Contact: Fares Meghdouri [email protected]
This repository contains the code and data for our paper Shedding Light in the Tunnel: Counting Flows in Encrypted Network Traffic published at ICDMW-DMC 2021
(please contact the author)
Start by downloading the following pcap files:
- Training and Validation Data
- 2nd Test Data The rest is available soon.
The scaler objects are objects that store the scikitlearn StandardScaler models. We scale the data once during training and then we use the same model for testing since test data is considered as unknown and thus, can't be scaled with its knowledge.

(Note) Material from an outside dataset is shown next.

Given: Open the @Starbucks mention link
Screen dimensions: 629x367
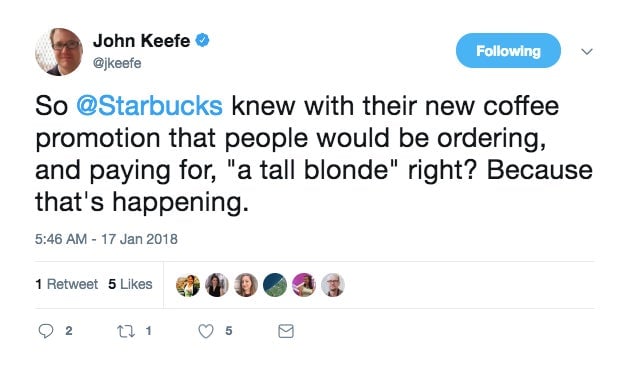Looking at the screenshot, I should coord(149,106).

Hence, you notice when calling the script, we always load the scaler except for sequences of length 500 where it is created for the first time.
- Get metrics presented in the paper for sequences of length 500
python learn.py --task count --window 500 --model best_models/best_of_std/500.hdf5 --evaluate --reset_scalers
- The same thing for sequences of length 20
python learn.py --task count --window 20 --model best_models/best_of_std/20.hdf5 --evaluate --reset_scalers --data_scaler "scaler_objects/data_scaler"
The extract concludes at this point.